Bowen is quiet, but his body is still, and I know he’s listening.
“I felt closest to you then,” I say softly. I frown and pick at the skin on the side of my thumb. “I had such an easy time finding Brett in everything. The sunshine. People laughing. A bag of candy.” My nostrils flare with mydeep inhale. “I found it impossible to replicate the feeling I felt when I was safe. With you. But I could almost pretend when there was a storm.”
“Kit…”
“Please, let me say this,” I plead quietly. I half expect him to jump up and storm off. He doesn’t.
“I wasn’t a good friend to you, Bowen. Not just after Brett, but for a long time before, too. I want to be better. I want…” I exhale and breathe through the burning in my throat. “I want to be a space you can come to on your bad days and know I’ll always be there. I want to give you the same support you gave me, even…even when I didn’t fucking deserve it. I’m so sor—”
“Please,” he rasps, quick and desperate.

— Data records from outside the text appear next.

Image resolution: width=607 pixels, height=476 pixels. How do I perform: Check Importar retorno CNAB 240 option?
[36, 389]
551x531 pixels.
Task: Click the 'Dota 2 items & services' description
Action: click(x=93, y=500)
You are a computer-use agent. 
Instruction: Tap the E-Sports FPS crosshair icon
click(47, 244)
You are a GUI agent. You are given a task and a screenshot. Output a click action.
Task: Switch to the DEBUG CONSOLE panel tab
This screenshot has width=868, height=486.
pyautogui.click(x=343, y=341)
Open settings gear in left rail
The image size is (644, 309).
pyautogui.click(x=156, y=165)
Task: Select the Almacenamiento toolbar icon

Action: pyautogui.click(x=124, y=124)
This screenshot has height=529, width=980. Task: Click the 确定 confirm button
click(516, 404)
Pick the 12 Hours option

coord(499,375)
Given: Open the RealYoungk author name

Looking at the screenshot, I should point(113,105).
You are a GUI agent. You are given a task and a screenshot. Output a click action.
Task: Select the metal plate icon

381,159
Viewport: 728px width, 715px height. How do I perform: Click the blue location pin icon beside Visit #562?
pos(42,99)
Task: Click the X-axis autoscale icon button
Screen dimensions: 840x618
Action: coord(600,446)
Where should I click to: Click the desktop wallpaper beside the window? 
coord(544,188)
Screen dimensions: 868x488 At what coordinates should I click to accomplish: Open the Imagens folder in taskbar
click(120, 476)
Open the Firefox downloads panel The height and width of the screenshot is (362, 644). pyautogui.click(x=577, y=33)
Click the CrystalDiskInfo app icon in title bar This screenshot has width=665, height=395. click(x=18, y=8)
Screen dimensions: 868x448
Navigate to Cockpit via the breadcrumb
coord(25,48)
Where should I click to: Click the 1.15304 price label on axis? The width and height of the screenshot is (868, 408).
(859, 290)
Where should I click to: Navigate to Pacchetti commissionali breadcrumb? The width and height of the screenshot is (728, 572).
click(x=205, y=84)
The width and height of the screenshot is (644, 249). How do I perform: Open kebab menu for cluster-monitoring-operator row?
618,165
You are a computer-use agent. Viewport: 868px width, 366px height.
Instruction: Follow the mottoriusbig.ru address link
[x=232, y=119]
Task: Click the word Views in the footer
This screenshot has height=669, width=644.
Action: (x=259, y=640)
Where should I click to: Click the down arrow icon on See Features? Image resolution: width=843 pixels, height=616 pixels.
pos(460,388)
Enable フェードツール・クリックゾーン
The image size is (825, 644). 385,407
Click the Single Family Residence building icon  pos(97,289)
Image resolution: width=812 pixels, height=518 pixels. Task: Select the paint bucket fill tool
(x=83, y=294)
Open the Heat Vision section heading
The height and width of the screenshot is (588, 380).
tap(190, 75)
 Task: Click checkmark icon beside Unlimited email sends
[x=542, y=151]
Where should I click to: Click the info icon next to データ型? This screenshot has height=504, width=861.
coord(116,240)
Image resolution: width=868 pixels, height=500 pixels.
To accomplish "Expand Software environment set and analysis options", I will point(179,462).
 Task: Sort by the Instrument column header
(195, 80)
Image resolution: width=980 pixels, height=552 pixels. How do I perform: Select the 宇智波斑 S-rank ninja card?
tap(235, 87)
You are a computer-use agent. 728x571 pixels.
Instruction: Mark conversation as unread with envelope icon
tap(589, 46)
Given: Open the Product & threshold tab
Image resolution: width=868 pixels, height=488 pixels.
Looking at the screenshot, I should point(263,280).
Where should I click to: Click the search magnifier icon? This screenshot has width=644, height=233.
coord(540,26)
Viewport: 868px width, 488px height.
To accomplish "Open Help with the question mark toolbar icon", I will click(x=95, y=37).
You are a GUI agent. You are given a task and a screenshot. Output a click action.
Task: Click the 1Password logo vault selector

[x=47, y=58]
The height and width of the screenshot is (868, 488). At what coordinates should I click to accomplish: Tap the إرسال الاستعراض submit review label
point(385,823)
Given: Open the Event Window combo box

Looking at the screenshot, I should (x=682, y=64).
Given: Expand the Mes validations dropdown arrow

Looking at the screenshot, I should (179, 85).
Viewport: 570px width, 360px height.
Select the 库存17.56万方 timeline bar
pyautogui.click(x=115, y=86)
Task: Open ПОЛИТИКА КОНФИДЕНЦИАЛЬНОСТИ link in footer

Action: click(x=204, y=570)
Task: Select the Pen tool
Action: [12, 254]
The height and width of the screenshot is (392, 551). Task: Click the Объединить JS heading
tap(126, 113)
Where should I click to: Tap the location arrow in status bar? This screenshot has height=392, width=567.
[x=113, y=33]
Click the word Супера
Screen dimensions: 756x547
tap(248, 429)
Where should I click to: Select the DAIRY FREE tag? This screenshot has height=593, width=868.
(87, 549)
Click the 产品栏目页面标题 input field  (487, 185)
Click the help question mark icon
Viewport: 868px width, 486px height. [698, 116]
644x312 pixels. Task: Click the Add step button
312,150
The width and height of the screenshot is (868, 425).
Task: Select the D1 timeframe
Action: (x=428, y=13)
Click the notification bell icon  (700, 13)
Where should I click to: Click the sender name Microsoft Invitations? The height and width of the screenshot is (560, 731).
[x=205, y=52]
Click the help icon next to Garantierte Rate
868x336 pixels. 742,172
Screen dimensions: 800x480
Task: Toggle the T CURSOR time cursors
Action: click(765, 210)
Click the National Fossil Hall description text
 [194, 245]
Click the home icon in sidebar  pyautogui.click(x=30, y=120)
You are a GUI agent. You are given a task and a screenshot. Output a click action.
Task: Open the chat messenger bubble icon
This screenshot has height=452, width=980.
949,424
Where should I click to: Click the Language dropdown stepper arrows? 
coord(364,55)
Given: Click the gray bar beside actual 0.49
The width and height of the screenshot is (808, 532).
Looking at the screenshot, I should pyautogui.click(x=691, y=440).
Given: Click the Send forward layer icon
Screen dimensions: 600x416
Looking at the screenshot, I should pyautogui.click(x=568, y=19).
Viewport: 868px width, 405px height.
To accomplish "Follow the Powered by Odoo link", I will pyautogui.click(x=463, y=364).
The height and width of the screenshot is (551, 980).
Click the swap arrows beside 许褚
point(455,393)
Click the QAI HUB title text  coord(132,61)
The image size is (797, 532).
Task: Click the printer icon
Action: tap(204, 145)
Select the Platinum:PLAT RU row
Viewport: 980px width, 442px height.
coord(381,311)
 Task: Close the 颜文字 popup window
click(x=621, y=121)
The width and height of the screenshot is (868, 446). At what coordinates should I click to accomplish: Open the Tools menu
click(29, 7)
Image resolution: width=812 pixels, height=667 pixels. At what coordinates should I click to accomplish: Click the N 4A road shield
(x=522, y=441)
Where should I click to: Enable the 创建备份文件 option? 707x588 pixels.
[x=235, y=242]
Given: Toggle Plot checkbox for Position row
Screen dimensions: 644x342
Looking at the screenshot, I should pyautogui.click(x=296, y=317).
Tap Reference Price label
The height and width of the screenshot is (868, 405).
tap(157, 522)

For what I’m not sure. The emotion in it guts me either way.
“Tomorrow is two years from the day I left. I’m sorry it took me so long to find my way home. But just know, Boe…I’m not going anywhere this time.”
I feel raw and exposed. And just like on the stormy nights I lay awake in the van, the deepening shadows hold me in a way that Bowen can’t.
His silence is expected, but just because I expect it doesn’t mean it doesn’t hurt. Like a finger digging into a deep bruise. It aches, but I sit in the ache anyway.
So does he.
He may not forgive me today. Or tomorrow. But he doesn’t leave.
I don’t know how long we sit there in silence. But it’s long enough for both of us to fall asleep.
Kit
I fell asleep to the sound of the storm, the crackle of the fire burning in the hearth, and the weight of my truth in the air. Now I'm under the weight of a blanket that still smells like cedar and smoke that I know I didn't put there, breathing in the thick air swollen with all the things the night bore witness to, and dawn has yet to chase away.